I think, as Taricha mentions, you are incorrectly correlating high CO2 with low O2, and hence are misunderstanding my claims That is just not the case in a reef tank. CO2 and O2 are not opposites. Both can be high, both low, or one high and one low. To claim you want low CO2 because that means you have high O2 is just not correct.
For others who might be interested, let's explore that issue in detail.
1. Folks who use high pH alkalinity additives such as sodium carbonate or calcium hydroxide (limewater/kalkwasser) reduce the CO2 in the tank, often to values well below that which is in equilibrium with normal air. But that process does absolutely nothing to raise (or lower) O2.
2. Folks who use CaCO2/CO2 reactors add CO2 to their aquaria, lowering pH and raising CO2 levels, often with CO2 ending up well above normal levels (pH below 8.1). Such reactors typically do nothing to raise or lower O2.
3. What about aeration with low vs high CO2 air? How does that impact O2? Let's see. Normal air is about 209,500 ppm O2 and about 400 ppm CO2. Normal saturation of seawater with O2 is about 6.6 mg/L at 25 deg C.
What if we have air where someone has breathed and converted some O2 to CO2, resulting in a 50% increase in CO2 to 600 ppm? How much does O2 drop? Since the total pressure hasn't changed (we made one CO2 from one O2), the O2 drops from 209,500 ppm to about 209,300 ppm. That changes the O2 pressure in the air by 0.095%.
How will that impact the O2 level in seawater that is equilibrated with that air? The solubility is directly related to the O2 pressure, so the 6.600 mg/L O2 in the seawater drops to 6.594 mg/L. That seems totally insignificant.
To compare that drop, it is much smaller than the change in O2 solubility in seawater from a 1 deg C change in the water temp. 25 deg C to 26 deg C causes a drop in O2 solubility from 6.600 mg/L to 6.500 mg/L.

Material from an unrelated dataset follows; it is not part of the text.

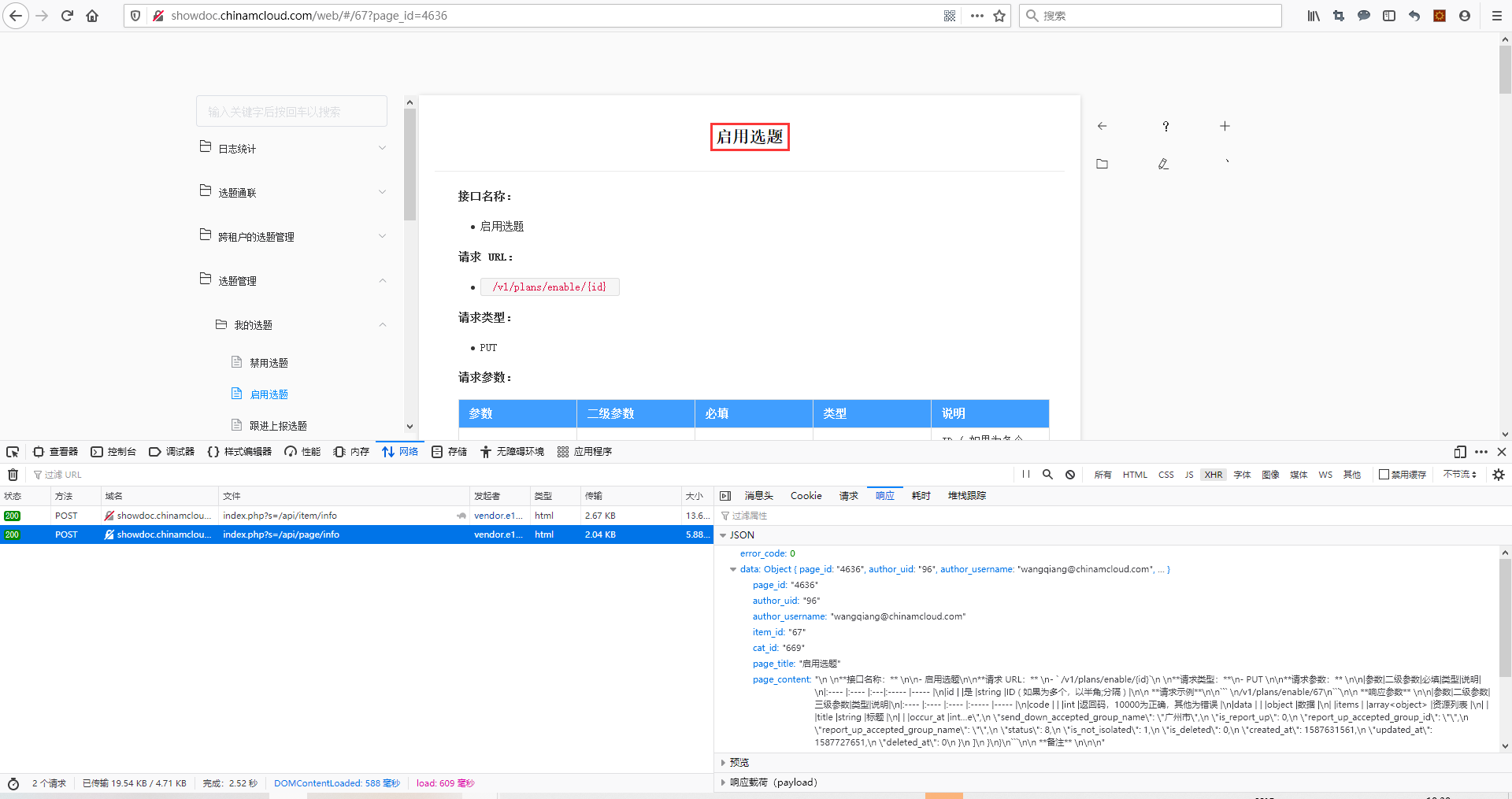Screen dimensions: 1512x799
Task: Click the element picker icon in devtools
Action: [13, 452]
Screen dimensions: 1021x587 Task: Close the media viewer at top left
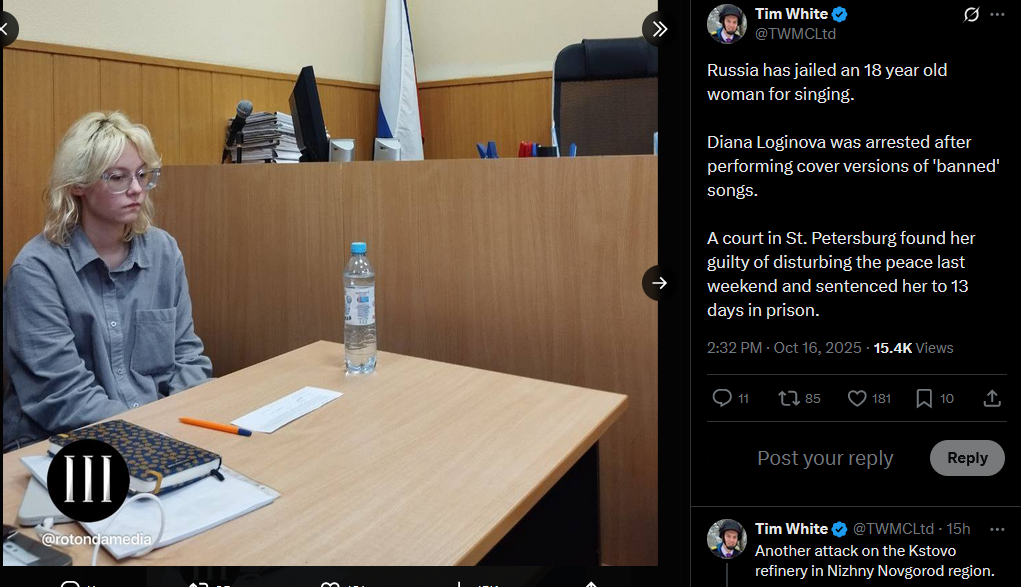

What about pressure changes from barometer changes due to weather patterns? Those too are much bigger. A typical change in barometric readings is several whole number percent of the reading (much bigger in storms). A 2% drop in the barometric pressure will change the saturation level of O2 in seawater from 6.6 mg/L to below 6.5 mg/L. Much bigger change that that caused by in-home high CO2 air.
Thus, if high O2 is the goal during a treatment, you are far better off reducing the temperature and doing the work during a high pressure weather pattern than in worrying about the CO2 level in the air you are aerating with.
Would you please show me how high C02, and high oxygen can exist at the same time, with degassing?